-- Opening Marker --
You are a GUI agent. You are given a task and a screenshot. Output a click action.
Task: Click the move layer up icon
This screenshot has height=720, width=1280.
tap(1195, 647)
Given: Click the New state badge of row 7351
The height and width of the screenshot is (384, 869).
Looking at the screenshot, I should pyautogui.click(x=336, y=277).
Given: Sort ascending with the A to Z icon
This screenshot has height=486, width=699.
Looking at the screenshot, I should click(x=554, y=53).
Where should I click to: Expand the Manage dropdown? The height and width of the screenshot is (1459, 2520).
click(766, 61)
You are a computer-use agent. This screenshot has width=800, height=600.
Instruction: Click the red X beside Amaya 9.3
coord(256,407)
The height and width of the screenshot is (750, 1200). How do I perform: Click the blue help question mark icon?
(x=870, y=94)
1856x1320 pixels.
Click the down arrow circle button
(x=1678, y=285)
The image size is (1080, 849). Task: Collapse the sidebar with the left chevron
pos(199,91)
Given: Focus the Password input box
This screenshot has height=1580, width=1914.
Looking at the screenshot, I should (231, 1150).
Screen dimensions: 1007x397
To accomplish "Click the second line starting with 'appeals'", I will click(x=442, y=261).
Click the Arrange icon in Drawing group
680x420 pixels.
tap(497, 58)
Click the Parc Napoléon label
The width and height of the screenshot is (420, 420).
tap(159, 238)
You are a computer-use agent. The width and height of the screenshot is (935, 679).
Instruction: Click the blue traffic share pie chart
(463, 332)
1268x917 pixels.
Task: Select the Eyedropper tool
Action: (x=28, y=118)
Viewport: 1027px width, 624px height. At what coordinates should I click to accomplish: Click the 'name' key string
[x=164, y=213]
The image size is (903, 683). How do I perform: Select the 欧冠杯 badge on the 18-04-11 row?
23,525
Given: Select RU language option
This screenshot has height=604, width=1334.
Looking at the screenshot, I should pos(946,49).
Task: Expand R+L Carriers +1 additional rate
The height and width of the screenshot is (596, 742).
-- Closing Marker --
> [ABOUT THIS EXERCISE]
Lines that contain "agent" are the result; find them in the entries above and copy each one.

> [REPLY]
You are a GUI agent. You are given a task and a screenshot. Output a click action.
You are a computer-use agent. This screenshot has width=800, height=600.
You are a computer-use agent. The width and height of the screenshot is (935, 679).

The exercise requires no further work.